When it comes to innovative models for learning, SelfDesign leads the way. In fact, innovation has been integral to SelfDesign since its conception.

In 1982, SelfDesign founder Brent Cameron considered his daughter’s request to leave kindergarten and return to her learning environment of relationships within family and community. Having watched his child approach learning with enthusiasm, curiosity and passion for her first five years and having an education background himself, Brent could easily contrast her response to the limitations of public school’s structured system.

Trusting in the basis of his child’s desire, Brent supported her request and embarked on a journey of mutualized learning founded in love and respect. What began in 1983 as the tiny Wondertree Centre in Vancouver grew through the years, and in 2002 it transformed into SelfDesign.

But let’s take a step back to 1983, when an intellectual friendship began to form between Brent Cameron, founder of SelfDesign and who, at the time, was running the WonderTree Centre, and Kathleen Forsythe, who was the executive director of the Knowledge Network. This friendship continued throughout the 1980s. From 1993-1996, Brent and a group of others ran a program called VirtualHigh which was a leading-edge, electronically supported educational program for high school–aged youth that used a software called FirstClass. VirtualHigh was also a program of Wondertree, the original society whose name was later changed to the Wondertree Foundation for Natural Learning in 1996 and then to SelfDesign Learning Foundation in 2010.

Kathleen was on the board of the Wondertree Foundation during those years but continued her own work in the world – accumulating a host of relevant experiences that would eventually enable her to serve and contribute to SelfDesign.

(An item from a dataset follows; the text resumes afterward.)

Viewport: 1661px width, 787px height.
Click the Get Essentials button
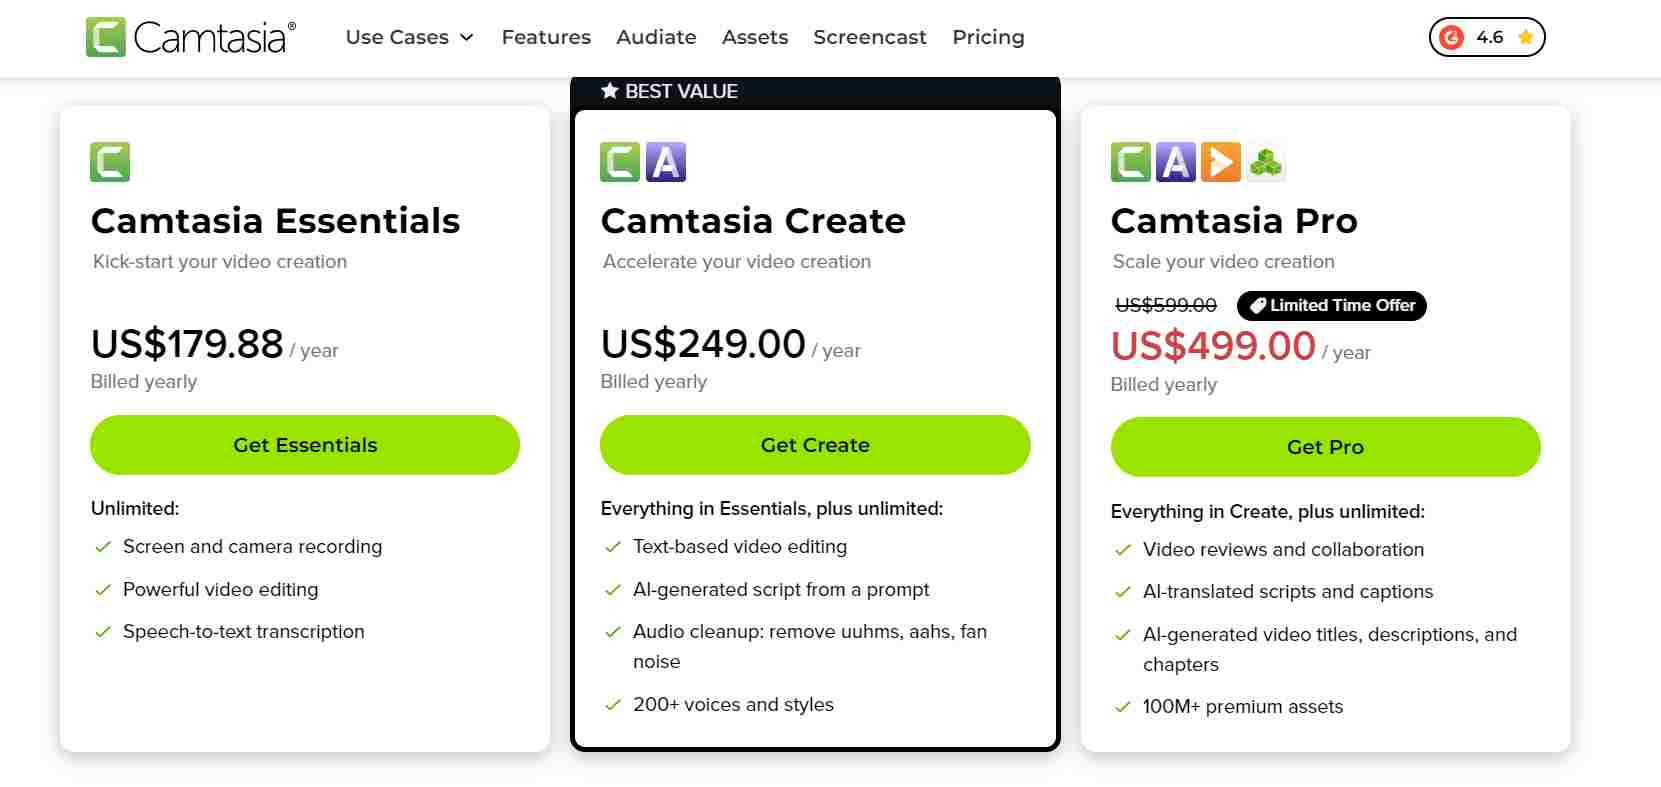304,444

She worked with school districts, colleges and universities across North America to create major technology innovations at all of those levels. She was a leading speaker on how technology could be used for learning in a way that was person-first and heart based. Forsythe had a reputation for being a thought-leader in this area since the 1970s.

“There was a major bureaucratic breakthrough in 2001 when, after much hard work on Brent’s part, the Ministry was ready to legitimize this innovative alternative school using technology we ended up calling SelfDesign,” Kathleen says. “Brent called me up and said ‘Kathleen, it looks like we’re finally going to get our chance!’”

It was then that Kathleen became the vice-principal of SelfDesign, with Brent as the principal and executive director, and a team of 10 others came on board with them. Using the experience with the FirstClass platform, Brent was quickly able to provide a ‘village of conversations’ for the learning community several years before the advent of social media.

SelfDesign was born from a place of innovation, with deep values to a particular set of learning ideals. Those elements that set the foundation then, continue to be foundational to how SelfDesign is carried out today.

Our foundational philosophy has the learner at the centre. Everything else is placed around the learner in response to their needs – not just their educational needs but the well-being of the learner as a whole person.

While technology facilitates the collection of data and offers a vehicle for coordinating relationships, the growth and development of the learner take place in their relationship to their communities and their real life learning experiences. With learning happening everyday in real life contexts, fostering a love of and desire for lifelong learning is also foundational to SelfDesign’s model of education.

“SelfDesign is cutting edge in terms of thinking about how learning happens,” says SelfDesign Principal of Educational Programs Nikki Kenyon. “At SelfDesign, we believe that learning happens as a response to a relationship with your environment, a person, or an object. That relationship generates the learning experience, and we think about the learner as a holistic being. We focus not just on how they’re doing in math or writing but also how they’re doing in building relationships, executive functioning skills, organization, planning and flexibility. We’ve had that as a key focus of our own internal mandate, for many years, and it is interesting to see that show up in the province-wide curriculum now after we’ve been doing it for 15 years.”

“The original core values Brent outlined continue to be foundational principles on which our educational programs are built,” she continues. “Tech platforms have changed, thereby upgrading the way we communicate, but the core principles and the model that was originally established still remains.”

SelfDesign is unique in the landscape of online learning and education in the province. We have a strong commitment to encouraging learners to design their own pathways to be able to build skills and competencies.

“And we do it in a way that connects with their own interests and passions,” Nikki says. “That’s something we’ve been doing really well for a really long time.”

SelfDesign is now led by CEO Amber Papou with a board of directors and a leadership team who strive to make a difference in the lives of our learners and families. SelfDesign is truly one of a kind – a school and foundation that responds to learners’ needs with ingenuity. Ever on the forefront of what true learning and education looks like, SelfDesign is a tech-enabled school that facilitates real-life and lifelong learning.